Range of the operating functions is expanding and diversifying among various electronic apparatus developed recently. A cursor moving in a display or selection keys provided on a key board are increasingly used as means for selecting an operational function when using an apparatus. As a device for inputting signals in such apparatus, a switch having multiple functions is requested, in which switch one operating body can manage action of pluralities of switch elements. For satisfying the above needs, various types of multidirectional switches that can be operated in a number of directions have been proposed.
A conventional multidirectional switch is described in the following with reference to FIG. 12 through FIG. 15. FIG. 12 shows a cross sectional view of a conventional multidirectional switch, FIG. 13 is an exploded perspective view of the switch, FIG. 14 is a cross sectional view of the switch in a state when the operating body is being pressed at the center, FIG. 15 is a cross sectional view of the switch in a state when the operating body is being pressed at a peripheral place.

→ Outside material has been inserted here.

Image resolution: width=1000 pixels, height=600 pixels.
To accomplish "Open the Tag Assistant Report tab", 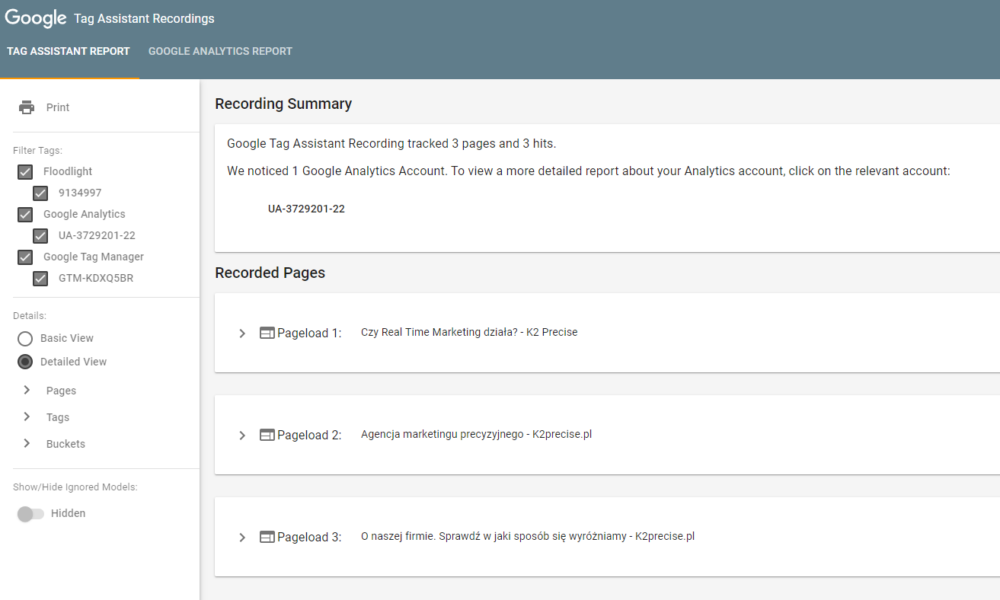I will coord(68,51).
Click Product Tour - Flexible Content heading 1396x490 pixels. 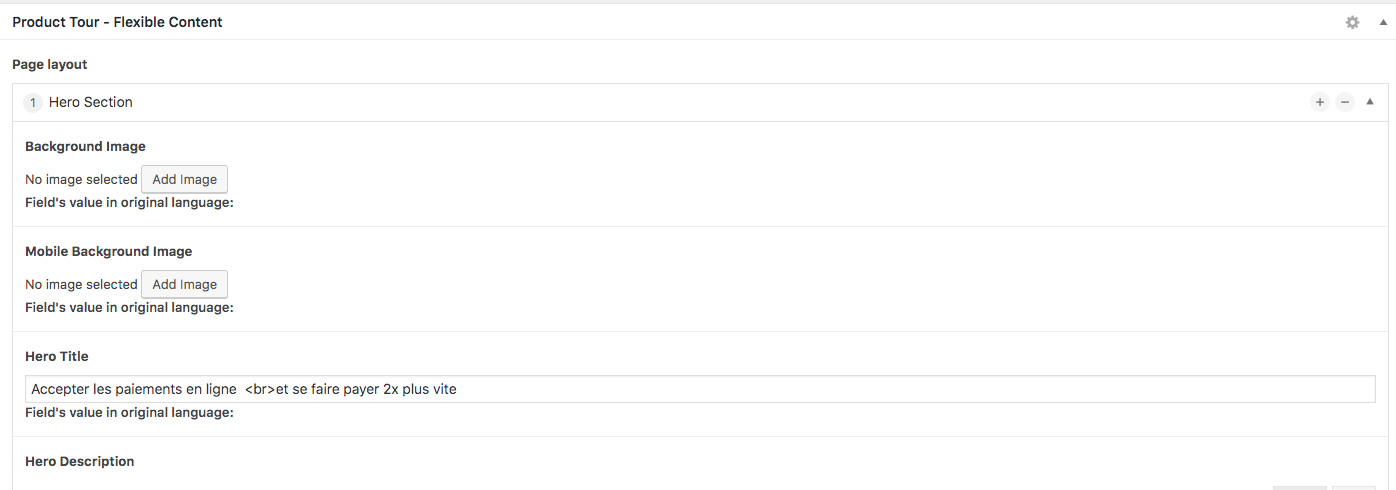click(117, 22)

As shown in FIG. 12 and FIG. 13, the conventional switch comprises a switch substrate 1 provided on the upper surface with a pair of fixed contact points 1A for the center switch element and four pairs of fixed contact points 1B for the periphery switch elements disposed in the peripheral region; a driving body 2 placed on the switch substrate 1, which driving body 2 being formed of a base portion 2A of an almost-flat board shape, a center drive portion 2D having on the bottom surface a movable contact point 2B opposing to the fixed contact points 1A and connected at the bottom circumference with the base portion 2A by a dome-shaped connection portion 2C of thin wall thickness, and four periphery drive portions 2G disposed around the center drive portion 2D, each having on the bottom surface a movable contact point 2E opposing to the fixed contact points 1B, connected at the bottom circumference with the base portion 2A by a dome-shaped connection portion 2F of thin wall thickness.
An operating body 3 of a thick disc shape is making contact at the bottom center with the upper surface of the center drive portion 2D, and is provided with an engagement portion 3A for positioning surrounding side wall of the center drive portion 2D and a flange 3B protruding from the outer circumference, which flange 3B having a plurality of cuts 3C. A resin case 4 is having an opening 4B for allowing the operating body 3 to rise and a plurality of pillars 4A disposed on the reverse surface for engagement with a certain clearance to the cuts 3C.
In the normal state, clearance between the movable contact point 2B and the fixed contact points 1A is set to be smaller than the sum of a clearance B between the movable contact point 2E and the fixed contact points 1B plus a clearance C between the bottom surface of flange 3B of operating body 3 and the upper surface of periphery drive portion 2G. Namely, clearance A&lt;(clearance B+clearance C).
FIG. 12 illustrates the above described structure in the neutral state. When the operating body 3 is pressed down at the center as indicated with an arrow mark in FIG. 14, the center drive portion 2D moves down with flexion of the connection portion 2C, and the movable contact point 2B contacts with the fixed contact points 1A. Thereby, the center switch element turns into ON state. At this state, since the sum of clearances B and C is greater than the clearance A, the movable contact point 2E does not contact with the fixed contact points 1B; the periphery switch elements remain in OFF state. As soon as the pressure applied on the operating body 3 is withdrawn, the operating body 3 is pushed up by the center drive portion 2D with an elastic restorative force of the connection portion 2C. Thus it restores the neutral state.
When the operating body 3 is pressed at a peripheral region as illustrated with an arrow mark in FIG. 15, the operating body 3 tilts guided by the cut 3C of flange 3B and the pillar 4A. The connection portion 2C flexes and the bottom circumferential surface of operating body 3 makes contact with the upper surface of periphery drive portion 2G. With a further press, the connection portion 2F flexes allowing the periphery drive portion 2G to go down, and the movable contact point 2E contacts with the fixed contact points 1B. Thus ON state is created with the periphery switch elements. At this time, since the movable contact point 2B is set to maintain a certain clearance against the fixed contact points 1A, the fixed contact points 1A are not connected. Thus the center switch element is kept in OFF state. As soon as the pressure applied on the operating body 3 is withdrawn, the operating body 3 is pushed up by the center drive portion 2D and the periphery drive portion 2G with the elastic restorative force of connection portions 2C and 2F, and moves upward guided by the pillar 4A of resin case 4. Thus it restores to the neutral state.
In the conventional switch, however, there has been a problem that in some cases both the center switch element and the periphery switch element are brought into ON state altogether at a same time, if an operating force intended to press the operating body 3 at the center dislocated somewhat towards peripheral area, or if pressed with too much force although pressed at a right place.